# PASSAGE SHOWN
* * *
Productive disagreement is a healthy part of both the design process and collaborative learning more broadly. However, beneficial effects of disagreement depend upon students’ willingness to express disagreement with peers. It is possible that gender and power dynamics at play in team conversations affect that willingness.

Previous studies have investigated gender in team learning, finding that women participate less or differently in group conversation and on project teams overall. Speaker gender and group gender balance may complicate whether and how teams express disagreement. Additional work has shown that students are more willing to express disagreement in an online environment compared to face-to-face, but the role of gender in these interactions has not been studied.
* * *
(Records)
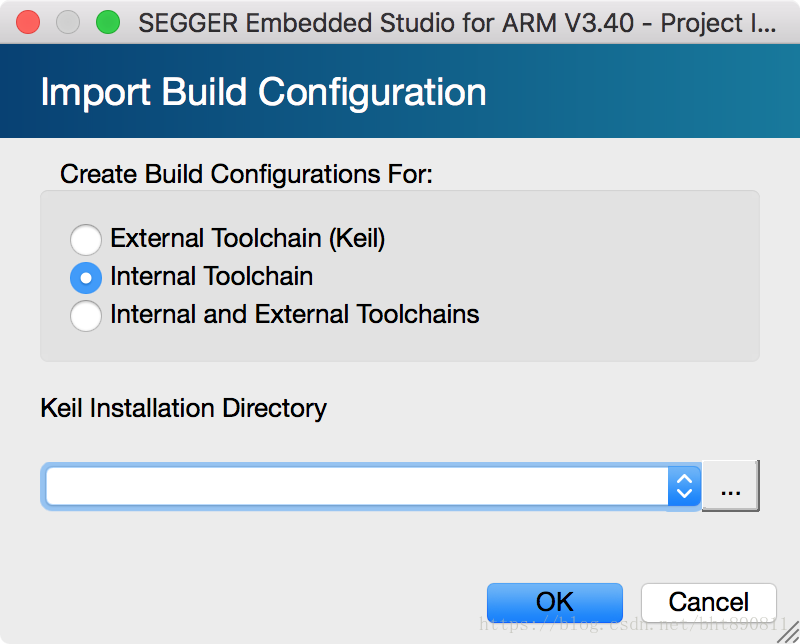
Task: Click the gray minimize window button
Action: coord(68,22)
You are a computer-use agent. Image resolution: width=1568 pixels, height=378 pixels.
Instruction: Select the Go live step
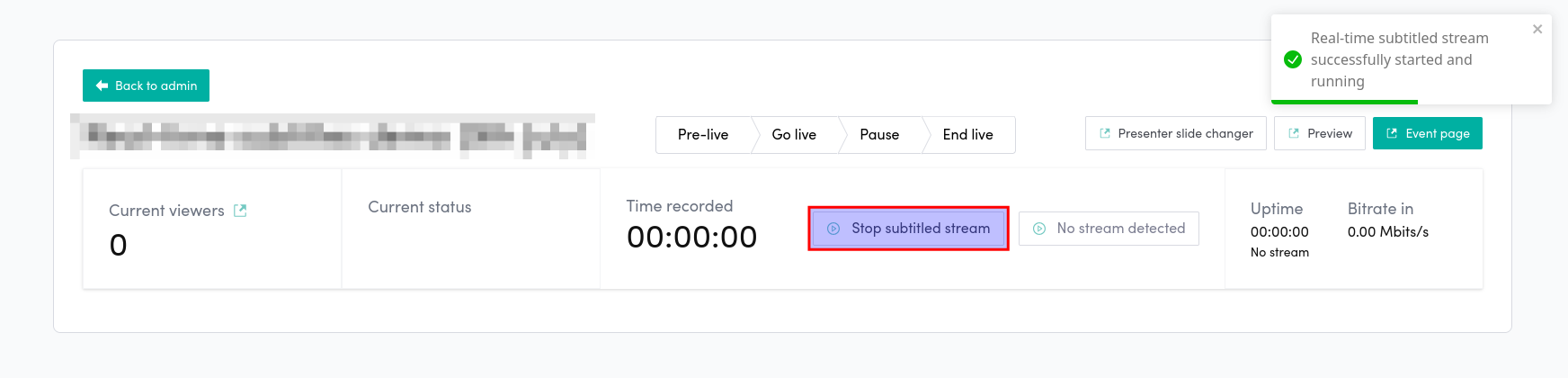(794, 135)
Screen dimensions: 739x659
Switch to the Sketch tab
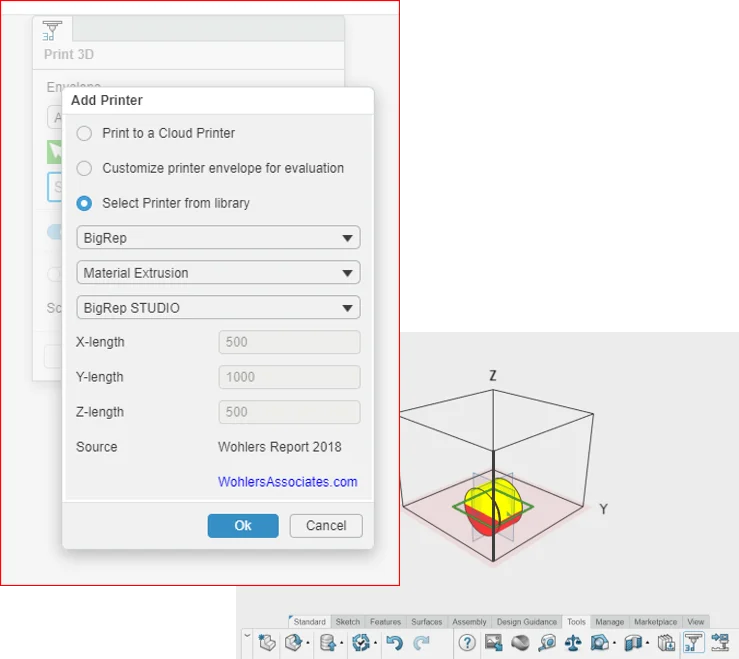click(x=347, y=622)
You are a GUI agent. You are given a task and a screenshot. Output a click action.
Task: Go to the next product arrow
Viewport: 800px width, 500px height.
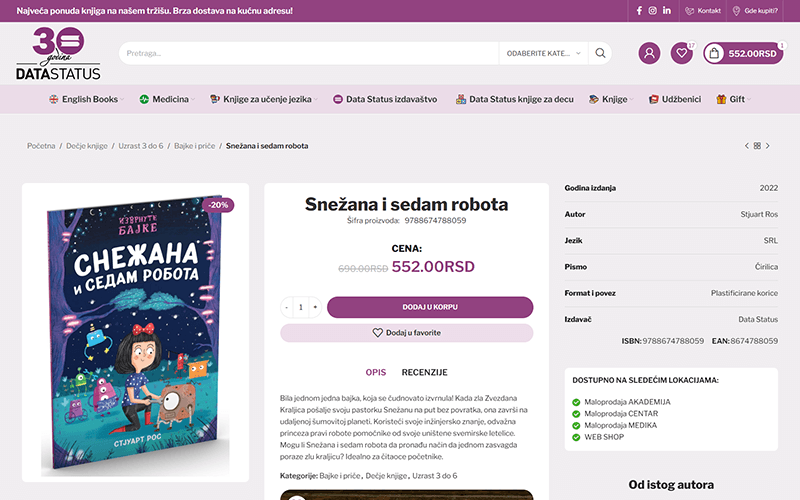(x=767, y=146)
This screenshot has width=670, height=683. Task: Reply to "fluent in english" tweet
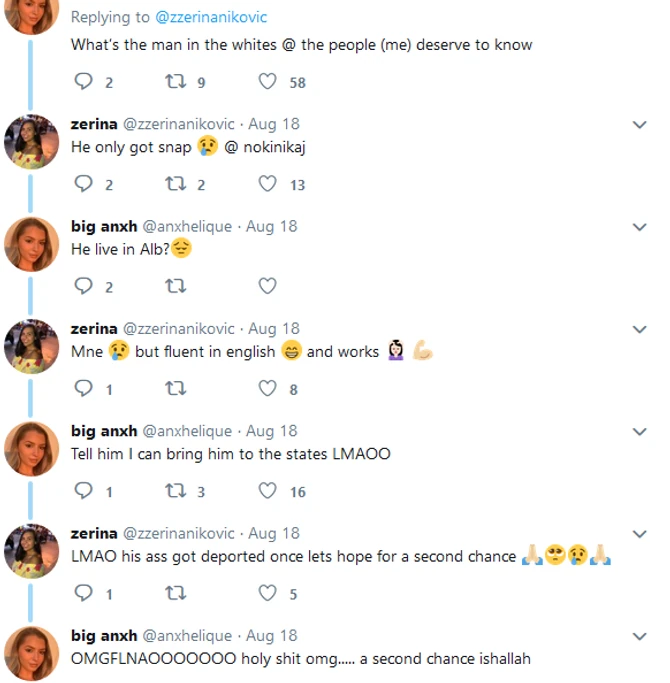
* * *
# STATED TASK A
From the passage on disagreement in student teams, extract the stretch from "Previous studies have" through "not been studied.".
# STATED TASK B
According to the passage on disagreement in student teams, in what setting are students more willing to express disagreement than face-to-face?
These records are drawn from a separate source.

# WORKED SOLUTION A
Previous studies have investigated gender in team learning, finding that women participate less or differently in group conversation and on project teams overall. Speaker gender and group gender balance may complicate whether and how teams express disagreement. Additional work has shown that students are more willing to express disagreement in an online environment compared to face-to-face, but the role of gender in these interactions has not been studied.

# WORKED SOLUTION B
In an online environment.